• Input records:
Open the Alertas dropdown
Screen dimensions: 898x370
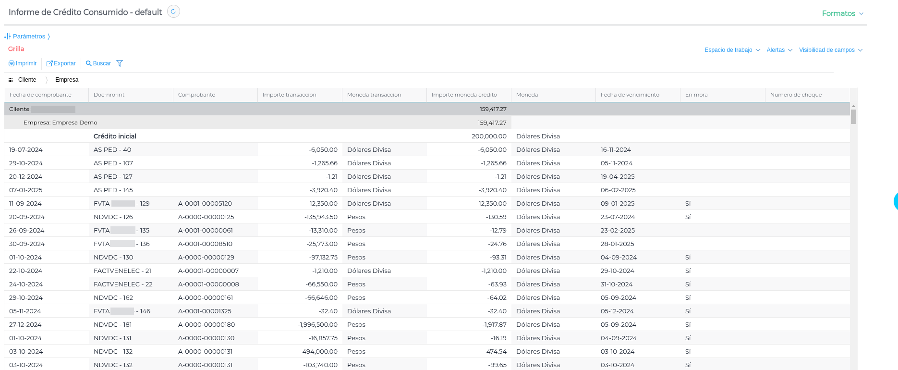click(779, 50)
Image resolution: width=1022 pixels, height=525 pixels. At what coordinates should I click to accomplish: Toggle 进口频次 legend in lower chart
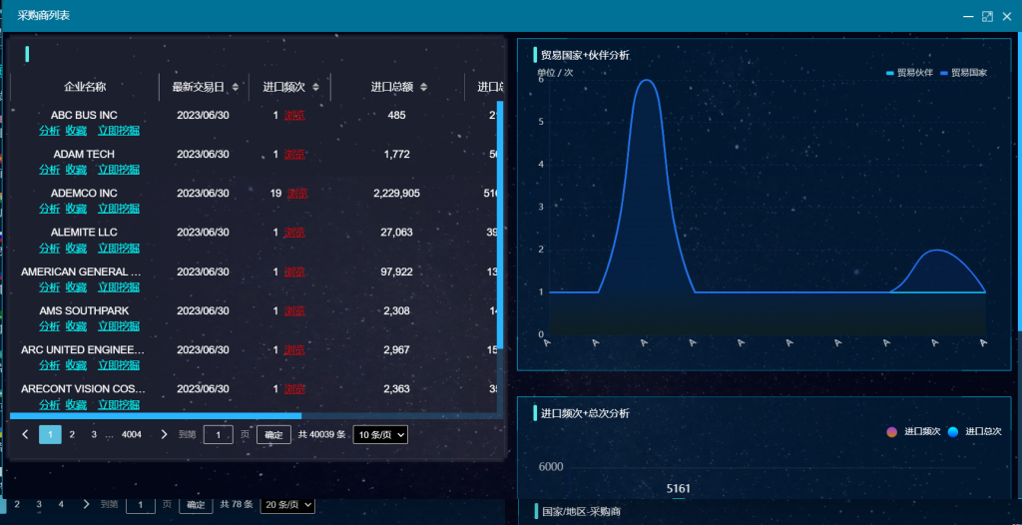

==

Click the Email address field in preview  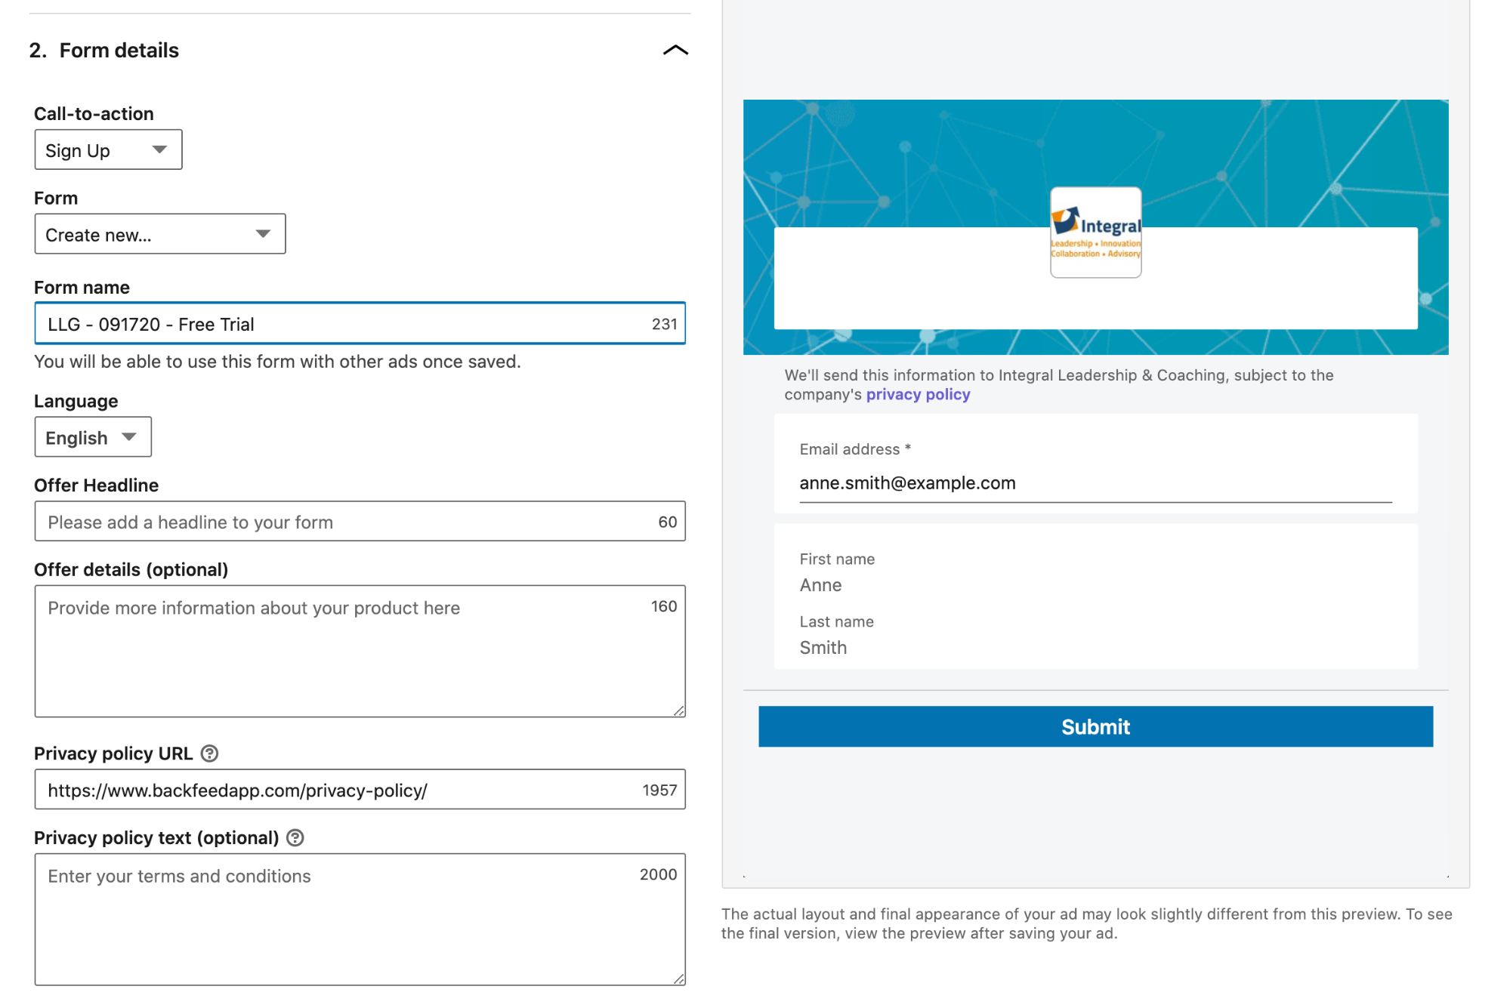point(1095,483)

* * *

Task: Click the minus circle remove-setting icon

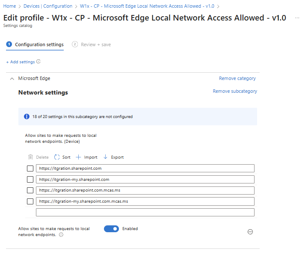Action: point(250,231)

• Task brief:
Convert the records above into a JSON list of strings with one string per line, starting at the line that contains "Open the Alertas dropdown" and stopping after the line that contains "Image resolution: width=1022". Leave out blank lines and the pictures.

• Problem solution:
[
  "Open the Alertas dropdown",
  "Screen dimensions: 898x370",
  "click(779, 50)",
  "Image resolution: width=1022 pixels, height=525 pixels. At what coordinates should I click to accomplish: Toggle 进口频次 legend in lower chart"
]